My son and boyfriend are at the pool and I have yet to get there this season. Instead, I am in my bathrobe, showered (you gotta give me credit for that) and have woken up from my second nap. My back was hurting so I cancelled my therapy appointment.

Which was a really bad idea because I really need to be there because I can’t get out of the house. I need therapy to get me out of the house but I can’t get there.

My therapist is terming me a “borderline agoraphobic”. Last week we made out a calendar of all the things that I would do this week, with maybe getting to stay home one day but no more than that in a row.

I’ve been at home for four days, mostly unshowered with the AC on and the blinds closed. Sunshine is good for people like me if I could only get outside.

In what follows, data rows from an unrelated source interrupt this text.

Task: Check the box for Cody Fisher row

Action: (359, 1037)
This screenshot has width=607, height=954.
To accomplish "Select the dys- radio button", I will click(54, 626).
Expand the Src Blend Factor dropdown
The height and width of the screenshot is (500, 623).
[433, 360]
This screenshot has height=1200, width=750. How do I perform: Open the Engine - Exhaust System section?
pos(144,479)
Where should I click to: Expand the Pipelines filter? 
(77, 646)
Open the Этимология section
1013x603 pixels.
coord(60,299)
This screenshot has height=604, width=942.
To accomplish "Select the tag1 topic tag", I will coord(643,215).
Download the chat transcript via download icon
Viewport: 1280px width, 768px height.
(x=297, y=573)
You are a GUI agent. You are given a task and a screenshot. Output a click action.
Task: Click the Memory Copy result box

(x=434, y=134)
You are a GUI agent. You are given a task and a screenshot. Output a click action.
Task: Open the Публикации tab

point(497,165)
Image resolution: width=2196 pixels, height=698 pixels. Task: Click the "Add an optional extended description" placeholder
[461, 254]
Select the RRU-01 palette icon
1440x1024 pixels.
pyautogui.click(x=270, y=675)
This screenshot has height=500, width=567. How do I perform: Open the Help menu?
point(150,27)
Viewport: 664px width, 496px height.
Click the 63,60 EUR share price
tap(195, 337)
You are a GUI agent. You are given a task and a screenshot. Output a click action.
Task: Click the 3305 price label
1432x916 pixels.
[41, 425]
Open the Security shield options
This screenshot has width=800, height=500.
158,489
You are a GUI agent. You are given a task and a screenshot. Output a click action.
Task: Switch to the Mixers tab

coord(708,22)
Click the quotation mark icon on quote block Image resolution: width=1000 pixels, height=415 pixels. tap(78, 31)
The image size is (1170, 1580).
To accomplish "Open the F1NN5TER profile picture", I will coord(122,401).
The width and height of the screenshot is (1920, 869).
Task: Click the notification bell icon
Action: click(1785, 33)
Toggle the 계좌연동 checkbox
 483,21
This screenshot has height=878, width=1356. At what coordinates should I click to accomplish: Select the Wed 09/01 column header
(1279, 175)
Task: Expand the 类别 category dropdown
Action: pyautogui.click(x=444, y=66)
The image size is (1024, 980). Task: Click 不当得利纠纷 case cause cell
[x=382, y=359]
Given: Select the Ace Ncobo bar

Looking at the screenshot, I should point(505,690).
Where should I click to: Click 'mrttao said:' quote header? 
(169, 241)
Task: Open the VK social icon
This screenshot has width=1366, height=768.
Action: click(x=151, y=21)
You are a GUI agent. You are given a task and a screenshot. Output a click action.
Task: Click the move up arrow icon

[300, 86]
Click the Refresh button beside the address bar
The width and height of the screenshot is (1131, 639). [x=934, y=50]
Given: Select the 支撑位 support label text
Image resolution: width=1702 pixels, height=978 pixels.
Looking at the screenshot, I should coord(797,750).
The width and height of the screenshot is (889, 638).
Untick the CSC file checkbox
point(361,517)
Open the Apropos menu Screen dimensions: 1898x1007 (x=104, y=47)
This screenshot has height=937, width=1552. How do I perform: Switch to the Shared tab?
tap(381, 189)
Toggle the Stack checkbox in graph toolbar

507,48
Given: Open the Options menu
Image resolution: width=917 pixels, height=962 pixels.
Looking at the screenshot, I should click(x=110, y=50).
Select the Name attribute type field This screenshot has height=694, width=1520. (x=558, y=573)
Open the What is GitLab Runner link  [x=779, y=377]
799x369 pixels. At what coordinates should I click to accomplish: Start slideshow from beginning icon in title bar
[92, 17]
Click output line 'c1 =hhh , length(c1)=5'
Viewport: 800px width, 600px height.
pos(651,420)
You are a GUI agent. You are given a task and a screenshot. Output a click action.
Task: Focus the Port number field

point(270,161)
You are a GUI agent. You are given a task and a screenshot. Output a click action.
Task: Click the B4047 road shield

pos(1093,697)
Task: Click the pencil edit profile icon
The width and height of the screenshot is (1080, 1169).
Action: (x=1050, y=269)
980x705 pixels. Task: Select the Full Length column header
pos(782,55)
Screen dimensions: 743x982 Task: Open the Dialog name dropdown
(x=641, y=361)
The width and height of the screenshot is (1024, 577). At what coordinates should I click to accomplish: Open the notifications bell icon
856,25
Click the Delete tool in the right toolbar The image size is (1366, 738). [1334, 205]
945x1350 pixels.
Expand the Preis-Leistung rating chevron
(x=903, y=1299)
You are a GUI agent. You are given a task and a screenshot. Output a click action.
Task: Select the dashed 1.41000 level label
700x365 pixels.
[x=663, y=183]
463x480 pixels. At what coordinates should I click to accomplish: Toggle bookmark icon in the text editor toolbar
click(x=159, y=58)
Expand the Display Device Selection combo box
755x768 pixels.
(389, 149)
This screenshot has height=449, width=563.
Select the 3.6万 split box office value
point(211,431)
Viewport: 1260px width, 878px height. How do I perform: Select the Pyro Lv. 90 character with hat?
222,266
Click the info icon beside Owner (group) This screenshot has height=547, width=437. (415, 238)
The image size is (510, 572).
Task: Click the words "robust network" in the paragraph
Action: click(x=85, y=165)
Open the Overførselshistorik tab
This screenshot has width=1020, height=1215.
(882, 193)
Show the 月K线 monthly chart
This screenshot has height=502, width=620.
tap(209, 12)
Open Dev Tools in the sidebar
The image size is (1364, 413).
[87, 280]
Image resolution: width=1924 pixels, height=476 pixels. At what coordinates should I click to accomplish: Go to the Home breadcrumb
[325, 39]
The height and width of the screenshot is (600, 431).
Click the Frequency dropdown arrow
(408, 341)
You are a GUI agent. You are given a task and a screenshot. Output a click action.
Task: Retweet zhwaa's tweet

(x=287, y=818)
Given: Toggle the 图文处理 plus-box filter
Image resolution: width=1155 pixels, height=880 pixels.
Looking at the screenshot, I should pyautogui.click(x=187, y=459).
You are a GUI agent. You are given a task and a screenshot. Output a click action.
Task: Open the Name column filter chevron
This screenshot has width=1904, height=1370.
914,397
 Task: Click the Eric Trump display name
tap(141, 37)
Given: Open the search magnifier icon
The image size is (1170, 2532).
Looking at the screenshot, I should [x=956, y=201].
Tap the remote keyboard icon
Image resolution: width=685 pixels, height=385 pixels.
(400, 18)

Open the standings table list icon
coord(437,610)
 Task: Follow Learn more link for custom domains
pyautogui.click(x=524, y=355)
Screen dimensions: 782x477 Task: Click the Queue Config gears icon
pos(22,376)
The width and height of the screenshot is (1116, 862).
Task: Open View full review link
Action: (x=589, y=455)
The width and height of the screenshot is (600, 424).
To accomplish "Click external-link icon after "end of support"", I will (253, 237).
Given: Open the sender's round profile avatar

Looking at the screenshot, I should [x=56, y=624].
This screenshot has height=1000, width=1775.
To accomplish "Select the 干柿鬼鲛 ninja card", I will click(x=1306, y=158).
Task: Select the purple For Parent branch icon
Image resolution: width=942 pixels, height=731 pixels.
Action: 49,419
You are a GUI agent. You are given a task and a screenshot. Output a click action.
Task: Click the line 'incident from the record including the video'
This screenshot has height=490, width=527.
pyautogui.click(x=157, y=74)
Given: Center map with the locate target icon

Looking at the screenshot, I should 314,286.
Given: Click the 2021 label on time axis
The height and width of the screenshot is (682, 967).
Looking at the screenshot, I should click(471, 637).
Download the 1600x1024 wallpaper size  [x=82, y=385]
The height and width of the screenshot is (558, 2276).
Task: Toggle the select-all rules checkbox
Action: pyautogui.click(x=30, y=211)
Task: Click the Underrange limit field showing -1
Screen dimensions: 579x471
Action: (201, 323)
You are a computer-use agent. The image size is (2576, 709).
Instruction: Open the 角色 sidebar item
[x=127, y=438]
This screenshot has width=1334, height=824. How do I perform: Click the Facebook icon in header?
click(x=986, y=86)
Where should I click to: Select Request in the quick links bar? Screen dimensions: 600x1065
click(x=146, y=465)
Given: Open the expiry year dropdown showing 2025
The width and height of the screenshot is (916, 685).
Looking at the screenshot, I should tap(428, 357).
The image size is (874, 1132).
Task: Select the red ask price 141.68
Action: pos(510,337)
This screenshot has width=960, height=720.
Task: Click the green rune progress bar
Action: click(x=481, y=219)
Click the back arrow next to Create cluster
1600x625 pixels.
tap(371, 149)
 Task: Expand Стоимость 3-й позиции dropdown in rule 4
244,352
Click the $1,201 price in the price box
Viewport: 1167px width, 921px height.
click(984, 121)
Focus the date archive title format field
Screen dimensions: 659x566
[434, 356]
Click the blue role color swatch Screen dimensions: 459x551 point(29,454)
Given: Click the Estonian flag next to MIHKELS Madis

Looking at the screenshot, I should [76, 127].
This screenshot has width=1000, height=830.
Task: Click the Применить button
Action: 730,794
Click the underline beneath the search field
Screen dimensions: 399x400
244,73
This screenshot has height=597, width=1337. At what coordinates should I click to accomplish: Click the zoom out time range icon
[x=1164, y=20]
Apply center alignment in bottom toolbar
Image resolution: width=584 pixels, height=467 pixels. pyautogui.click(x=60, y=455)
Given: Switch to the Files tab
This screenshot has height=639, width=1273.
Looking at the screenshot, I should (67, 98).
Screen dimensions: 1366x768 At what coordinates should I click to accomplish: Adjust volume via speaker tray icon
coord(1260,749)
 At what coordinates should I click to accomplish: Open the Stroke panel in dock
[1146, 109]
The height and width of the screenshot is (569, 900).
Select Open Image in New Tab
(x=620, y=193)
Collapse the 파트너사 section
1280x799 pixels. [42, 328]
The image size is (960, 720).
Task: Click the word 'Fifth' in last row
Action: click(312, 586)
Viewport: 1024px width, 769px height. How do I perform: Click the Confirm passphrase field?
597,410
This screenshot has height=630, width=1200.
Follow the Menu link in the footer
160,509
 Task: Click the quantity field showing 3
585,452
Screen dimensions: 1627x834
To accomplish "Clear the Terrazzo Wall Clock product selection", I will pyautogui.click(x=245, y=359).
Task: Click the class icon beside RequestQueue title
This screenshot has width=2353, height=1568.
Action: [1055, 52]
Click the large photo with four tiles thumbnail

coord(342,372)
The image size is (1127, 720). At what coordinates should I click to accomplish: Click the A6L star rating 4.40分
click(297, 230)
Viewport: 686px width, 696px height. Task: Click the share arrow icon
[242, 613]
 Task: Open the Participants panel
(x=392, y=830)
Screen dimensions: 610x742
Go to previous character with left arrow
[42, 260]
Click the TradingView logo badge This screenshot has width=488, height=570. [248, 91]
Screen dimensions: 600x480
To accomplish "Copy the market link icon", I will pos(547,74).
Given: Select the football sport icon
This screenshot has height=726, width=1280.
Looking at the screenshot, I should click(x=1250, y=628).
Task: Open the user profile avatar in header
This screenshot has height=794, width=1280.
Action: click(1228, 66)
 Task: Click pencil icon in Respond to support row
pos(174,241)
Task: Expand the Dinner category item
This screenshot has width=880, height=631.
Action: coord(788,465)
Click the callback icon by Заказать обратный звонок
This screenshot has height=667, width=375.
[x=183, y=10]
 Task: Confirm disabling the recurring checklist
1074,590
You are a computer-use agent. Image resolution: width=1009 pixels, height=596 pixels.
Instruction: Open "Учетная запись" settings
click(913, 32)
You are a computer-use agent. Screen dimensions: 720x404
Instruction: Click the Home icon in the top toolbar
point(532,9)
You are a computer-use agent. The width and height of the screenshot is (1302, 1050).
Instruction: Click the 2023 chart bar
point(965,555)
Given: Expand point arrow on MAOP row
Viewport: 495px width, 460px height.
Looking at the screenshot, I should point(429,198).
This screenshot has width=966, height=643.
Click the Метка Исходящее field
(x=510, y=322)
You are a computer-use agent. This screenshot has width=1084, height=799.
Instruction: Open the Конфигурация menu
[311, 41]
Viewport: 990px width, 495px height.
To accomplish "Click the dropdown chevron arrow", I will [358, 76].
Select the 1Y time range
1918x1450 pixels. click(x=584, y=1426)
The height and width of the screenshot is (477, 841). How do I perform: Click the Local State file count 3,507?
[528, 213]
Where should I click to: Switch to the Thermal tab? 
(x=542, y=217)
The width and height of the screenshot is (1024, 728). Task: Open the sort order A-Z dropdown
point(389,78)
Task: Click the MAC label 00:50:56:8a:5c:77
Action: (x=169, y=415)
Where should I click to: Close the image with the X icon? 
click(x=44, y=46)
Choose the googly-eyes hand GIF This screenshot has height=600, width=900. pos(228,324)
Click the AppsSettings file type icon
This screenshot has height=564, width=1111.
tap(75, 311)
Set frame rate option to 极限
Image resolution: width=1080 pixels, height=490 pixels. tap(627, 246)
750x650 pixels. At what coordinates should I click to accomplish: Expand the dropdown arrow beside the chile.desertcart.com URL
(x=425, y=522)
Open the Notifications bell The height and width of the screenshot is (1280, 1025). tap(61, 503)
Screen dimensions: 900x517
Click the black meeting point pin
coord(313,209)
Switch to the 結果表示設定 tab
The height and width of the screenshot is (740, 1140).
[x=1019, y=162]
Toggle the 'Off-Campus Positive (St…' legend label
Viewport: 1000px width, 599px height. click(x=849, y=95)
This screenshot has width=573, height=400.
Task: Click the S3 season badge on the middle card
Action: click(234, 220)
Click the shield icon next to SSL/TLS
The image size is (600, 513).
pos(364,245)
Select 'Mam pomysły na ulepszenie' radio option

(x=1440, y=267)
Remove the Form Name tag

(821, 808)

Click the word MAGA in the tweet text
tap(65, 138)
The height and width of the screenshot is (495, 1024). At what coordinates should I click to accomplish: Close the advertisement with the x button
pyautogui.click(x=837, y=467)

Sometimes I enjoy staying inside. Like many agoraphobics it would be pretty easy for me to stay inside forever especially with having a partner to take my son places and the internet at my fingertips. I mostly read which is my favorite hobby. I usually go through a book in two to three days.

But most times I feel alone, depressed and a failure. Despite my best intentions, despite the plans I make, I start to get shaky, nauseated and feel frozen. Getting a shower gives me anxiety and so does picking out clothes. I don’t take any joy in doing my makeup or my hair.

I’ve gone longer than four days without going out. I think my record is nearly two weeks. I am missing out on seeing my son having fun in the pool and missing out on my favorite season.

Tomorrow my son has a haircut, tae kwon do practice and I’d like to get my white trash toe nails polished.

Those are my plans, I guess we will see what tomorrow brings. If you’ve never felt this way, please don’t tell me to get my ass in the shower and just do it for my son. It doesn’t work that way.

And if you’ve ever experienced this before you know exactly how I am feeling.